Autódromo Panamá
- Location: Chame, Panamá Oeste Province, Panama
- Coordinates: 8°58′17″N 79°49′58″W﻿ / ﻿8.97139°N 79.83278°W
- FIA Grade: 3
- Opened: 24 April 2024; 2 years ago
- Major events: Current: GT Challenge de las Américas (2024–present) TCR Panama (2025–present)

Full Circuit (2024–present)
- Length: 2.600 km (1.616 mi)
- Turns: 15

= Autódromo Panamá =

The Autódromo Panamá is a motor racing circuit located in the corregimiento of Sajalices, Chame District, Panamá Oeste Province, Panama, approximately 35 km west of the historic district of Panama City.

The circuit officially opened in 2024, hosting the first round of the International Drag Racing Championship. The official inauguration ceremony took place on 21 April 2024 with the Gran Premio Panamá, held as part of the GT Challenge of the Americas.
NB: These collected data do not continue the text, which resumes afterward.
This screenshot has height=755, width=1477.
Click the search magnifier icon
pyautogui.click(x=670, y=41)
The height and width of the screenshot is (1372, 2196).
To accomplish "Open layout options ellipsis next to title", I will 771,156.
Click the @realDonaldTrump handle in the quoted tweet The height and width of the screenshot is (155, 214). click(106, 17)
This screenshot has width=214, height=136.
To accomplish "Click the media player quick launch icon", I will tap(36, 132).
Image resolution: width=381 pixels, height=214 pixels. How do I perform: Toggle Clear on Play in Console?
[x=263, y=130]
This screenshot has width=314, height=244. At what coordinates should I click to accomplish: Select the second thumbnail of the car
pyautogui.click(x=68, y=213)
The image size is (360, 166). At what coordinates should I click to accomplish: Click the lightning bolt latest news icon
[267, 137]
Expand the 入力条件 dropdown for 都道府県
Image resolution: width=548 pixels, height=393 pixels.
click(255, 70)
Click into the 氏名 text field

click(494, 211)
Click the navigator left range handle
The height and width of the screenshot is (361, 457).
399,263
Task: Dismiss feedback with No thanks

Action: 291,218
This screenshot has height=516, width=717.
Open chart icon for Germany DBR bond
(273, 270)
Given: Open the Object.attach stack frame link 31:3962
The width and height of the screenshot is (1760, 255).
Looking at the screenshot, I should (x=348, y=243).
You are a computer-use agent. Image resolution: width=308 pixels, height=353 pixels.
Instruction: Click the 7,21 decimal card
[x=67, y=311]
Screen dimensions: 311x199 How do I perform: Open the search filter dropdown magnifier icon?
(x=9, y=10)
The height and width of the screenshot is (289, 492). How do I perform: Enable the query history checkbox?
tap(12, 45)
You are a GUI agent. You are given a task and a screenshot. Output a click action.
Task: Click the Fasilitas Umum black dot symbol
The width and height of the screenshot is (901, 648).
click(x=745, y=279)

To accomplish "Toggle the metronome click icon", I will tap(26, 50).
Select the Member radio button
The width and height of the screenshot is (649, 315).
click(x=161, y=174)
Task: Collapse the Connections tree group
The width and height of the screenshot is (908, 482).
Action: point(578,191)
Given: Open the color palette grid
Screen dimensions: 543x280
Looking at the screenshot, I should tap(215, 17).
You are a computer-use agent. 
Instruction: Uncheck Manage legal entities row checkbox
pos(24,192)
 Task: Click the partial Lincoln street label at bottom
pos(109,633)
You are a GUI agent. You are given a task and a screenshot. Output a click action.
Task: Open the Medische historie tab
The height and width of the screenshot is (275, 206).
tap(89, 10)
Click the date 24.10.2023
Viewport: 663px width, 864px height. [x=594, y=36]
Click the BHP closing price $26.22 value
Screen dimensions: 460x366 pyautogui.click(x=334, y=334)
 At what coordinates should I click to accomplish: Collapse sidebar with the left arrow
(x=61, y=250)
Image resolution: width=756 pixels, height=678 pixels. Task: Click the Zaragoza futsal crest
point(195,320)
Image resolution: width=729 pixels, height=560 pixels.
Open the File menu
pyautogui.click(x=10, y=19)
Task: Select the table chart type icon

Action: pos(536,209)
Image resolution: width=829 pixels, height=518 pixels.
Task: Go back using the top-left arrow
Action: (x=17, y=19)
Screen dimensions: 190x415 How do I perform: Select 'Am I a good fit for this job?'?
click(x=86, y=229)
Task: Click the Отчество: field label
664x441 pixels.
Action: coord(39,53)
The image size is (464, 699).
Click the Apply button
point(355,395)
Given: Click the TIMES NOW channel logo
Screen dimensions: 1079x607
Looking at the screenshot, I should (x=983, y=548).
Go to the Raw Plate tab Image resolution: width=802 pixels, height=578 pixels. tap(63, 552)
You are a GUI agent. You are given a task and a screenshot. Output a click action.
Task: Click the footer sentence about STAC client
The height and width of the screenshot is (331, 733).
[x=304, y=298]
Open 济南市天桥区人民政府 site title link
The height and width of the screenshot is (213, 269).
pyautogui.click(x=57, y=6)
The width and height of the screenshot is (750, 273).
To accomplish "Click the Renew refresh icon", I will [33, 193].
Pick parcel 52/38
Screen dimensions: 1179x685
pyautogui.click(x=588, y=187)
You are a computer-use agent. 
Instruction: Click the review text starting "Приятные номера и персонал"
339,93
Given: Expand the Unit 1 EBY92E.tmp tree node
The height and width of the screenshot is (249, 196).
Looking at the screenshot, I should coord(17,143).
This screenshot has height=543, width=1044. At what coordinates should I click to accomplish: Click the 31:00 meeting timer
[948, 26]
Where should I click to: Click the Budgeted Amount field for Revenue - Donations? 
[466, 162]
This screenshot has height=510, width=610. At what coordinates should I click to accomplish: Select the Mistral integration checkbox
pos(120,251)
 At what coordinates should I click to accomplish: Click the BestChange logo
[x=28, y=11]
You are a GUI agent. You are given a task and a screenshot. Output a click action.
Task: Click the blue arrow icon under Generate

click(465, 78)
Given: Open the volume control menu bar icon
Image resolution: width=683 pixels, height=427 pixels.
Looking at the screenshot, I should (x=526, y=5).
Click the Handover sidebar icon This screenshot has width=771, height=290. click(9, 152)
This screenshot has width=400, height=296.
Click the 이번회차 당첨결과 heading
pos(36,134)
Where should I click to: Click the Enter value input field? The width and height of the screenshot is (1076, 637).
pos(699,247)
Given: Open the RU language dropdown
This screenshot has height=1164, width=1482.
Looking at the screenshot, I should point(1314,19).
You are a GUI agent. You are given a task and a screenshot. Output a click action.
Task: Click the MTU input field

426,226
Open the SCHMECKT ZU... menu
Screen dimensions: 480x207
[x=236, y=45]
The main circuit has a length of 2.600 km and its layout was designed and supervised in accordance with standards approved by the Fédération Internationale de l'Automobile (FIA).

== General information ==
The FIA approved the construction plans submitted by the project promoters, allowing the development of the circuit to proceed. The facility includes dedicated areas for drivers, mechanics, support vehicles, pit lane infrastructure and garages.

Since its opening, Autódromo Panamá has hosted various national and regional motorsport championships.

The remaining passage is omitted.